My All-Time Greatest Albums, part two

With the understanding that the music you love when you’re young always seems more exciting, more essential, I came up with a truly personal All-Time Greatest Albums list. 

In the days before albums became Artistic Statements, the Ventures were knocking out one record after another, all of which could be filed under the heading “teenage dance party music.” Between 1962 and 1967, they released 22 albums of instrumental rock, 13 of which reached the top 40. Their most successful single during this time, Walk Don’t Run ’64, went to #8. 

The kids in my neighborhood lined up to buy the latest Ventures’ release and for decades, thumbing through someone’s record collection or a box of albums in a garage sale or a flea market, you were always bound to come across, usually looking worse for the wear, at least one Ventures album. 

My initiation was Christmas 1965 when I found Ventures A Go-Go under the tree. Ventures’ albums were as predictable as mail delivery, and Ventures A Go-Go met the same criteria as all other Ventures albums. A quick listen? Both sides of the record, taken together, clocked in at under 30 minutes. Recent Top 40 covers? Satisfaction; Louie, Louie; The In Crowd; Wooly Bully; I Like It Like That. A bunch of original songs cooked up by the band in the studio, with interrelated titles? They’re listed right there on the back of the record: Go-Go Slow, A Go-Go Guitar, A Go-Go Dancer. Special guitar effects? Some fuzz tone here and there, certainly on Satisfaction. A pretty girl on the album cover? She’s in blurry motion, but it still counts. 

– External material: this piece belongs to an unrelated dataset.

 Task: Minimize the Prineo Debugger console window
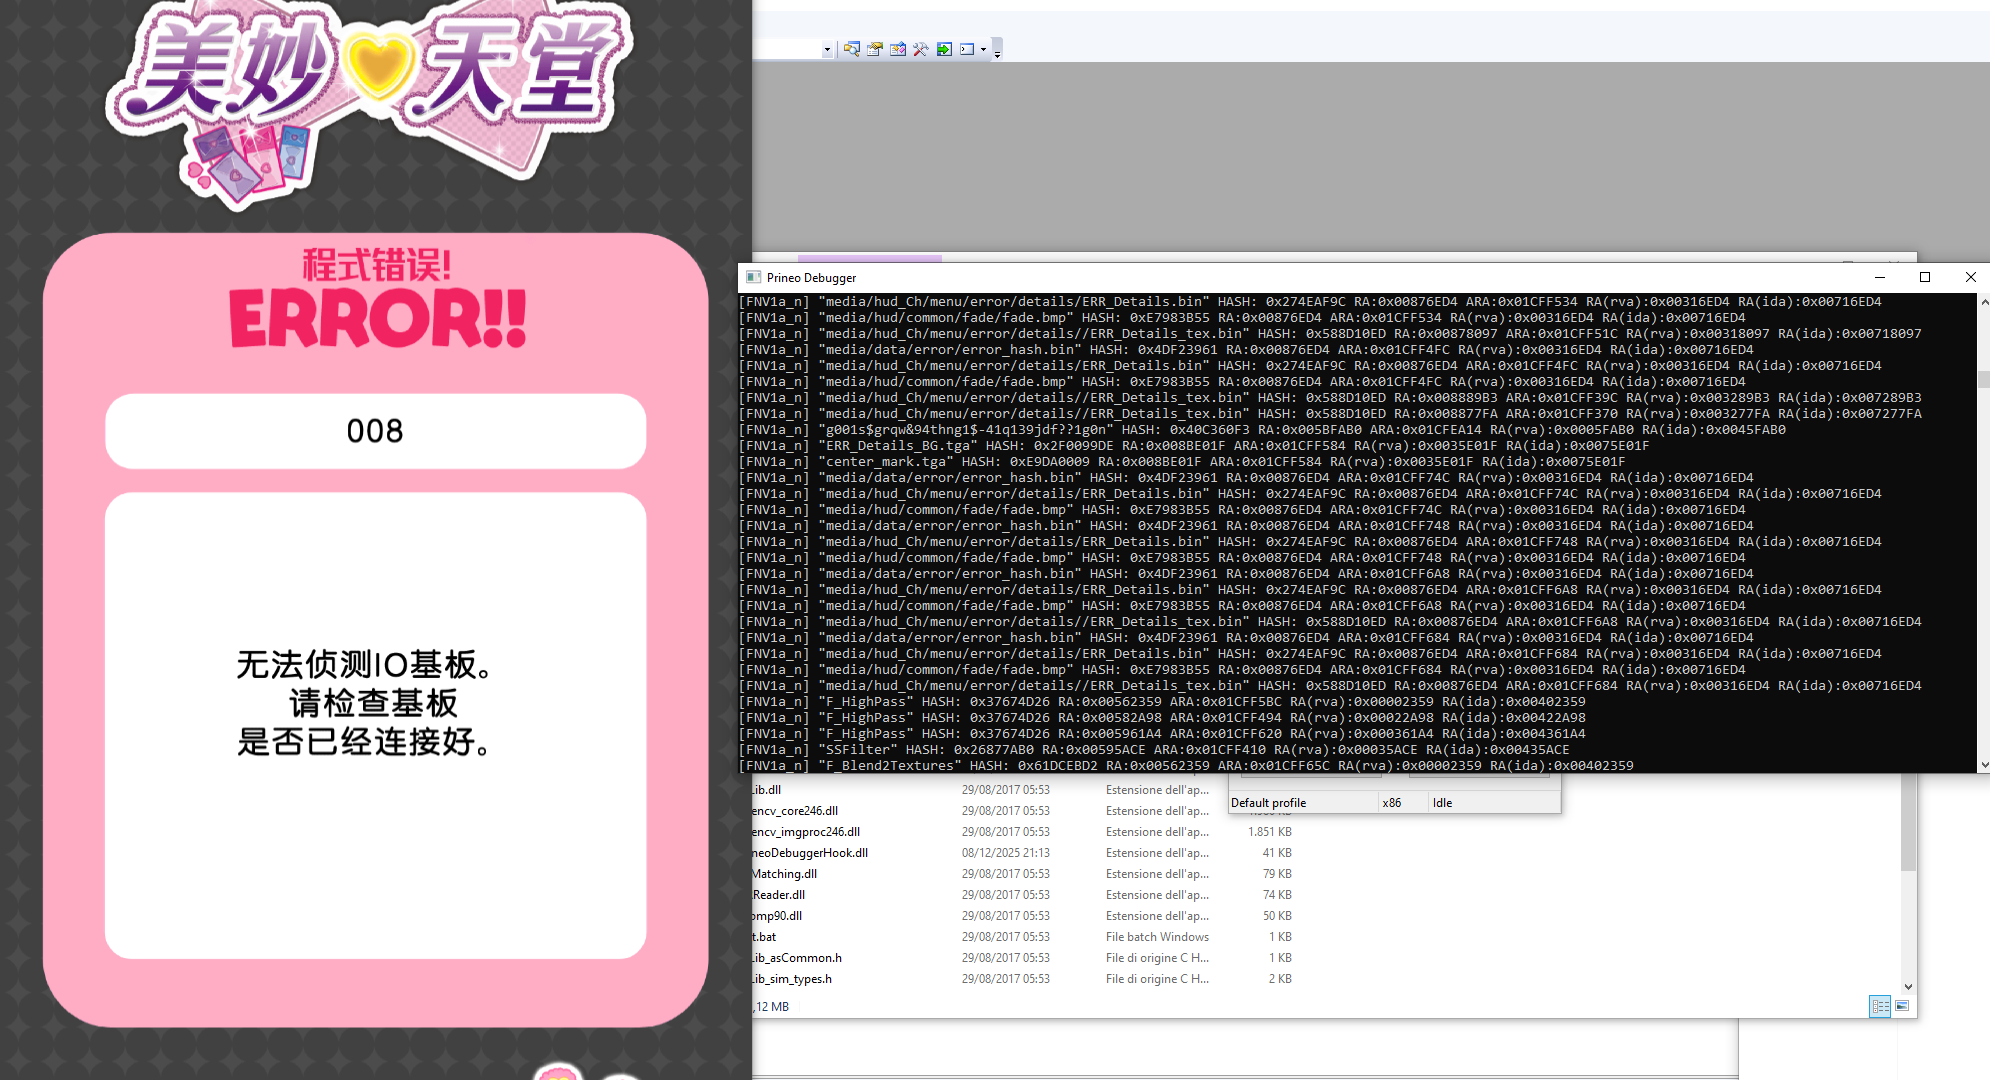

I was only ten-years old, but I figured I had the soundtrack for my first teenage dance party. All I needed was a few more years and have, like Sam Cooke sang in Having A Party, “Cokes are in the icebox/Popcorn's on the table.” Instead, my parents held what used to be referred to as an “open house” that New Year’s Day, with other couples and family. I played Ventures A Go-Go on their stereo as background party music. Nobody got up to dance. 

I really scratched my Ventures itch in the 80s and 90s, picking up a bunch of their records at several of the aforementioned flea markets. Their Christmas album, which came out two months after Ventures A Go-Go, still gets played every holiday season. The first one was still the best.